OpenStreetMap (new tab)
Google Map (new tab)
click to view google map
Google Streetview (new tab)
click to view google map
The Glendale Hotel was erected on a parcel bounded by J Street (now known as Jackson Street), 3rd Street (now Wilson Avenue), I Street (Isabel Street) and 4th Street (Broadway)

Overview

This grand Queen Anne Revival Style hotel opened during the Southern California land boom of the 1880s, but functioned only one year as a hotel before closing during the burst of the bubble in 1888. Designed by the noted Queen Anne specialists Joseph and Samuel Newsom, the ill-fated hotel subsequently operated as the city's first high school, a girl's religious school and sanitarium before being demolished 41 years after its completion.

Building History

The earliest Anglo-American settlers to the Glendale, CA, area carved up the what was the Julio Verdugo cattle rancho in the early 1870s. The 1876 completion of the transcontinental rail line to Los Angeles brought hordes more Anglo-American fruit farmers, businesspeople and hucksters from the East, South and Midwest, triggering a tremendous land rush during the 1883-1887 period. It was at the start of this fevered period of buying and selling real estate, that a local booster group, the Glendale Improvement Society, formed in 1883. A sub-set of the society, led by Judge Erskine M Ross, B.F. Patterson, H. J. Crow and E.T. Byrum, began to conceive of the largely agricultural area as promising townsite on its own, or at least as a potential bedroom community for Los Angeles, a satellite town comparable to the thriving Pasadena nearby. This group pooled its land resources and platted a 150-acre parcel with the usual gridiron plan, the five east-west streets numbered, the 17 north-south streets named for letters, A-O. A prominent amenity located on the first plat map was a grand hotel, suitable for catering to prospective residents visiting town.

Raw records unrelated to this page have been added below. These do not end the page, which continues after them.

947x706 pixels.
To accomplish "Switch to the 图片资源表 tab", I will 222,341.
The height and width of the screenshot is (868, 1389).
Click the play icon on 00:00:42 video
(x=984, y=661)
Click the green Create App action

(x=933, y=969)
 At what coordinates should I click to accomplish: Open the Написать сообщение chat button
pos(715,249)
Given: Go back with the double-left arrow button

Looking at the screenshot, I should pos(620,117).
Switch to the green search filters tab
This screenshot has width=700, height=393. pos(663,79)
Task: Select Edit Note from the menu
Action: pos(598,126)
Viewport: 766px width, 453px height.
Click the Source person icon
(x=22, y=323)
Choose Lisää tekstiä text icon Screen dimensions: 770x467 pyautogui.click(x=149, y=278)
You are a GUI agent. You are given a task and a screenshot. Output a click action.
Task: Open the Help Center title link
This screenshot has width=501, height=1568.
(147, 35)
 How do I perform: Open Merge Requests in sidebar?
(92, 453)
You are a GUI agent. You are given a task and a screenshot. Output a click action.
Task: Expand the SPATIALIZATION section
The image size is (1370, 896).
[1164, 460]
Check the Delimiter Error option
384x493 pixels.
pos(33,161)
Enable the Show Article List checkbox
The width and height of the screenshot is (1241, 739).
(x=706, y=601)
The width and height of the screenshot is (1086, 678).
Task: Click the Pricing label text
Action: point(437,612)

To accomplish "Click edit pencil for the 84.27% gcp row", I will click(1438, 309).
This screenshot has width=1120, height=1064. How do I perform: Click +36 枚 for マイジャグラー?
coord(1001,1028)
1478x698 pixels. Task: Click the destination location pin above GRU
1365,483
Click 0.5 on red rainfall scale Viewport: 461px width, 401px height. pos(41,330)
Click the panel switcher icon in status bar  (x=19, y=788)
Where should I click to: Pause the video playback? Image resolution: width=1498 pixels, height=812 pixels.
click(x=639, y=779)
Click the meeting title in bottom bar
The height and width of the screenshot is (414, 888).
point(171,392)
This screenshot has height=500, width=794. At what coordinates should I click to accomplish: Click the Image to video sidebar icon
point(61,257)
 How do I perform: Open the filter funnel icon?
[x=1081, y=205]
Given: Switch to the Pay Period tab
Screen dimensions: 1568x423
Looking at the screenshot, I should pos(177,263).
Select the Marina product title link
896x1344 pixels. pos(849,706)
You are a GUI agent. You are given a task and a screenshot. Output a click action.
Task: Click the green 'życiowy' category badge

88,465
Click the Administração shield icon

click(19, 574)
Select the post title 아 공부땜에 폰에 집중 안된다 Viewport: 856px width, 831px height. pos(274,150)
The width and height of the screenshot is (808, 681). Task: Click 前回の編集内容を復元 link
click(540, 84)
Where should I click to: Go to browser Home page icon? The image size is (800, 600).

The developers commissioned the Newsom Brothers to design this remarkable Queen Anne pile in 1886. Construction took about a year on the wood-frame, highly ornate inn. Unfortunately for its investors, its completion coincided with Southern CA real estate bubble's bursting in 1888. The hotel operated for about one year, before closing in a sea of contractor debt. For a considerable time, the hotel sat vacant, as the economic collapse of 1888 was followed shortly thereafter by the Panic of 1893, a paralyzing economic downturn that lasted into the late 1890s. The community repurposed the hotel in 1901, as the city's first public high school. Glendale High School utilized the hotel's first-floor dining room for classes for about three years. L.C. Brand (1859-1925) purchased the hotel "on a plumber's lien" c. 1904 and leased it for use young women's seminary known as St. Hilda's Hall. This school did not last long. By about 1907, the Battle Creek Sanitarium Company bought the property and operated it as the Glendale Sanitarium. It was razed in 1928.

Demolition

The Glendale Hotel was demolished in 1928.